Awarded by King of the Hashemite Kingdom of Jordan
- Type: Order
- Established: March 29, 1997
- Country: Jordan
- Eligibility: Distinguished figures who have made exceptional contributions or notable services
- Status: Currently awarded
- Founder: Hussein bin Talal
- Sovereign: Abdullah II bin Al-Hussein
- Grades: First Class (Supreme) Second Class

= Order of Al-Hussein for Distinguished Contributions =

The Order of Al-Hussein for Distinguished Contributions (وسام الحسين للعطاء المميز) is a high-ranking royal Jordanian medal established on March 29, 1997, by the Jordanian king. It is awarded to prominent figures who have provided outstanding services or exceptional contributions. The decoration is named after the Jordanian king, Hussein bin Talal.

== History ==
The Order of Al-Hussein was established on March 29, 1997, by decree of the then-Jordanian king, Hussein bin Talal, to honor distinguished individuals who have rendered notable services or contributions.
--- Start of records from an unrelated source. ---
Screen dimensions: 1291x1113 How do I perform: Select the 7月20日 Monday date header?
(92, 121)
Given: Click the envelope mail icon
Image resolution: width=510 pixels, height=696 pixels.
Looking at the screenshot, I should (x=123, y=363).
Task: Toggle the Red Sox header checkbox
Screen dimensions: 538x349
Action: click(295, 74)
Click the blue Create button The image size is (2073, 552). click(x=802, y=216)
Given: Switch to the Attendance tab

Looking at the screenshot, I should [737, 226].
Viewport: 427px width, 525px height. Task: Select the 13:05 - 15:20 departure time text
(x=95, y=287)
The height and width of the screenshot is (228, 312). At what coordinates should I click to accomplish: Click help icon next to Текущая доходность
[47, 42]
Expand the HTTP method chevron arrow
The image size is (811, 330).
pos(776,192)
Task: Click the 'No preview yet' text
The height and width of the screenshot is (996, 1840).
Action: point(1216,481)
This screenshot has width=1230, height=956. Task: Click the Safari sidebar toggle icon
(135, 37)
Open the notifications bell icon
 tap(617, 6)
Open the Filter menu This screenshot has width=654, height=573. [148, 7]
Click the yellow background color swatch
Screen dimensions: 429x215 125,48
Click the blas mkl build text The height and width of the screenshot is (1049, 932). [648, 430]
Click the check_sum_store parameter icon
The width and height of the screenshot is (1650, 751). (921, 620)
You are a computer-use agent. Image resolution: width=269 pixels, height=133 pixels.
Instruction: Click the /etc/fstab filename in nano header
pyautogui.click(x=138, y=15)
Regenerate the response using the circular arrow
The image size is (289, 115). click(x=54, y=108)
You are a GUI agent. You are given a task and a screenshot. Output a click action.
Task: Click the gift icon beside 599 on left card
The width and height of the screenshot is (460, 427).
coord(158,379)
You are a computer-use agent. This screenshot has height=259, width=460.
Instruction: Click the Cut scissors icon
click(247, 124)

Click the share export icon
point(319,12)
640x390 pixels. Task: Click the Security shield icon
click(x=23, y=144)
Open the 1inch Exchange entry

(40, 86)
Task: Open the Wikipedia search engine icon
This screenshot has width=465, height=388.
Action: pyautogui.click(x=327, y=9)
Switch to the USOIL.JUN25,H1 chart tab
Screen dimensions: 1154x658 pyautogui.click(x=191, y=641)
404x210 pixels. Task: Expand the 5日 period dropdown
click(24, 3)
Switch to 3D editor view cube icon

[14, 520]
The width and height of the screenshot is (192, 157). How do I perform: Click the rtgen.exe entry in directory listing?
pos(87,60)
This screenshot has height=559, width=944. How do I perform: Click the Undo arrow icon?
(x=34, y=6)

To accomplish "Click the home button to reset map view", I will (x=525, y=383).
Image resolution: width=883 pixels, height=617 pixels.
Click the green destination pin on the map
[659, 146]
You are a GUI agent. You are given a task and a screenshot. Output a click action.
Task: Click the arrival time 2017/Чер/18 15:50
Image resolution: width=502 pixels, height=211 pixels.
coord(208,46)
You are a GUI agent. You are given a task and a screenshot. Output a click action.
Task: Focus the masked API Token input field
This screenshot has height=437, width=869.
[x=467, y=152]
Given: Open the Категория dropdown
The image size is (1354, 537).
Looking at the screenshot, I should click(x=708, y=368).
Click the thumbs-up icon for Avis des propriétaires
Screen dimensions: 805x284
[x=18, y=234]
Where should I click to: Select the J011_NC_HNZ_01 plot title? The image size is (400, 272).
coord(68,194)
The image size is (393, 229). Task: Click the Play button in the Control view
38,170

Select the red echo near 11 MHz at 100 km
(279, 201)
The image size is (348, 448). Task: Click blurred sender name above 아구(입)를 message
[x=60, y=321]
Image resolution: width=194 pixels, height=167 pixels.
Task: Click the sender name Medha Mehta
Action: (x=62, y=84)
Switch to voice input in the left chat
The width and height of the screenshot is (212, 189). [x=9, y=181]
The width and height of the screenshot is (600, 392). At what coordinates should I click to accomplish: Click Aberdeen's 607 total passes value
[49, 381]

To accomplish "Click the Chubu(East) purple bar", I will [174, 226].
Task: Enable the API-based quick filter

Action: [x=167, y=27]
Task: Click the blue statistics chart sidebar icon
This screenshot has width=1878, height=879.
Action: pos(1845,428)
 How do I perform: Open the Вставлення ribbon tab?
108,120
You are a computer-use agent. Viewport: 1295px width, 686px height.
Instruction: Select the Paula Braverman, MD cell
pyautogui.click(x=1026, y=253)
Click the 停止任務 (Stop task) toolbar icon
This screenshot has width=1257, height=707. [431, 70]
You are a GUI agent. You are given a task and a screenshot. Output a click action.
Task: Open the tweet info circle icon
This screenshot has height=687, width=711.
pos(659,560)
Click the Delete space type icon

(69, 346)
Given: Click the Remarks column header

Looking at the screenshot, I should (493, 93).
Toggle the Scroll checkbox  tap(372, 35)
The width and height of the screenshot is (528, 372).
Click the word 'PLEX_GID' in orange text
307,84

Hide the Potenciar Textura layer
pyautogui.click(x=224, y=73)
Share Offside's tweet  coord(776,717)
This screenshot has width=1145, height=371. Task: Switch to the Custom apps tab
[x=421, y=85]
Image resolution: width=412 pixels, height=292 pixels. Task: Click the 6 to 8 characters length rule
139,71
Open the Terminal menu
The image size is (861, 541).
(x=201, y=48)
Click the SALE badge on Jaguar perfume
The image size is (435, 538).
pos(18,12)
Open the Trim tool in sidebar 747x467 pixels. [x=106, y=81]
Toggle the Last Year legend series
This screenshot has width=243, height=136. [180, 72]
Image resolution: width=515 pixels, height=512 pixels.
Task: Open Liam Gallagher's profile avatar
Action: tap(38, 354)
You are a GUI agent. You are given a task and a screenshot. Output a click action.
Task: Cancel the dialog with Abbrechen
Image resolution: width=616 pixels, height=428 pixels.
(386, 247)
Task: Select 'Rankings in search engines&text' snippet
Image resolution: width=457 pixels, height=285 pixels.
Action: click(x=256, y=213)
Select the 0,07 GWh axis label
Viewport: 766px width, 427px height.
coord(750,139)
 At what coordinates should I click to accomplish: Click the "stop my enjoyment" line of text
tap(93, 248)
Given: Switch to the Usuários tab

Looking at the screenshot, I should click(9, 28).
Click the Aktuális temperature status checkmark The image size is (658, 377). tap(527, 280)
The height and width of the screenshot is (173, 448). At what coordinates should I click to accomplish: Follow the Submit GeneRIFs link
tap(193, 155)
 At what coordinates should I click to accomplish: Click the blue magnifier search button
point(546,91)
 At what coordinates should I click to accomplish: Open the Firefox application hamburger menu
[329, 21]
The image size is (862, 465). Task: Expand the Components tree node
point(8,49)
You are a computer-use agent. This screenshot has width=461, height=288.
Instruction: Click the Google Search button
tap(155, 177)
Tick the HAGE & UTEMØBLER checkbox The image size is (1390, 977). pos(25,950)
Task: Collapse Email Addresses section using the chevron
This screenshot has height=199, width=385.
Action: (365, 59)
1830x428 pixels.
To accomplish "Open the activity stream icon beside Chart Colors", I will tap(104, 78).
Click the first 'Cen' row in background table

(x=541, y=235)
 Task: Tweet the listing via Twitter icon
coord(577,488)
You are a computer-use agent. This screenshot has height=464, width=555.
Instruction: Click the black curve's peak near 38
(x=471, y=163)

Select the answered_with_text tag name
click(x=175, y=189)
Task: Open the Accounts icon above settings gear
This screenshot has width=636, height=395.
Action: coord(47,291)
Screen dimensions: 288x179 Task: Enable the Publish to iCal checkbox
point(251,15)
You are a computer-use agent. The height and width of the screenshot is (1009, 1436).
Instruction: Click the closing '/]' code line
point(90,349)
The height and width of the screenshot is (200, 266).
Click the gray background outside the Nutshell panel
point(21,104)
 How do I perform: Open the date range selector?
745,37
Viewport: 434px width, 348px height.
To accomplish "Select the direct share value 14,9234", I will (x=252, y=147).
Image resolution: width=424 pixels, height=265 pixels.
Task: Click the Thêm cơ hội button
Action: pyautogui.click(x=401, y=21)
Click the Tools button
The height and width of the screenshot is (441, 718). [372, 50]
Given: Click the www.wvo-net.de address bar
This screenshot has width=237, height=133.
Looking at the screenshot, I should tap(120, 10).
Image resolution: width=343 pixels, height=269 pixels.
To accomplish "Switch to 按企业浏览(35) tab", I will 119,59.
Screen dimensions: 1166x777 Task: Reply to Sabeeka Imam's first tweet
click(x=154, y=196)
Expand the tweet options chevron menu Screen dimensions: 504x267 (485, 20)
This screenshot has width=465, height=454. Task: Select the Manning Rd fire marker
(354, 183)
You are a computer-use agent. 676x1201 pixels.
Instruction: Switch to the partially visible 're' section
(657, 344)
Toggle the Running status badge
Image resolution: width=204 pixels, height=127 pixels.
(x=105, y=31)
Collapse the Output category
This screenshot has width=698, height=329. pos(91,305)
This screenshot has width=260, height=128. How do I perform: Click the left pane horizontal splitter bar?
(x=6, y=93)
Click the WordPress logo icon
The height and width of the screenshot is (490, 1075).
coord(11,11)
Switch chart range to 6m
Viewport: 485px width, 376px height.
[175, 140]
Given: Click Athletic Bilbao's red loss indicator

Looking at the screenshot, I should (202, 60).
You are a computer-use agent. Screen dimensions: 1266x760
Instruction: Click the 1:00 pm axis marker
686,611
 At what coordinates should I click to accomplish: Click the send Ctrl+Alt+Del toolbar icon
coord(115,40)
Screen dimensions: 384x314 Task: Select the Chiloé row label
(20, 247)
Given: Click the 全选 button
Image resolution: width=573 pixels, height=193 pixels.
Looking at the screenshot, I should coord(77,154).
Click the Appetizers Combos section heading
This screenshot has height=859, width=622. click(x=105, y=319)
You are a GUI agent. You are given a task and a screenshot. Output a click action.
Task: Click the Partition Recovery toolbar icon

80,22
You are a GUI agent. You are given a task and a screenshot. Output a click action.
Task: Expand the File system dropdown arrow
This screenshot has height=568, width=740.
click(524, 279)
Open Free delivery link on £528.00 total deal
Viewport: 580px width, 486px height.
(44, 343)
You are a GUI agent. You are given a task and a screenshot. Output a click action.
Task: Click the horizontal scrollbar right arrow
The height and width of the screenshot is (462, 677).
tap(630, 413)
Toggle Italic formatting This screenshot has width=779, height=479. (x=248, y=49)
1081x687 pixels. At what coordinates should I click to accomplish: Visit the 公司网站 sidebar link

== Grades of the decoration ==
The Order of Al-Hussein for Distinguished Contributions is composed of two grades only:

| Supreme First Class (Al-Darajah Al-Ula Al-Ulya) | Second Class (Al-Darajah Al-Thaniyah) |
|---|---|
| Awarded for extraordinary achievements or contributions of national or international significance. | Given to individuals or organizations for significant contributions within their field of expertise. |

== Notable recipients ==

- Widad Kawar: Awarded the first degree. She is a prominent figure in preserving Palestinian and Jordanian heritage and the founder of the Tiraz Centre, which focuses on cultural heritage preservation.
- Haifa Najjar: Received the first degree in 2001. She is a former minister of culture and a distinguished academic figure in Jordan.
- Muhanna Al-Dura: Received the first degree in 2008. He was a pioneering Jordanian artist and is considered the father of modern art in Jordan.
- Samiha Khrais: Awarded the second degree in 2015. She is a renowned Jordanian novelist and writer, celebrated for her contributions to literature.
- Abdulkareem Khalefah: First Class in 2000.
- Mohammad Thneibat: Recognized for his efforts in developing Jordan's education sector, he received this distinction on Jordan's Independence Day celebration in 2015.
- Professor Ali Al Ghzawi: Honored in 2017 for his contributions to scientific research and higher education.
- Said Darwazeh – Although primarily associated with the Order of Independence, he has been involved in noteworthy contributions to the pharmaceutical industry, which aligns with the caliber of honorees in this category.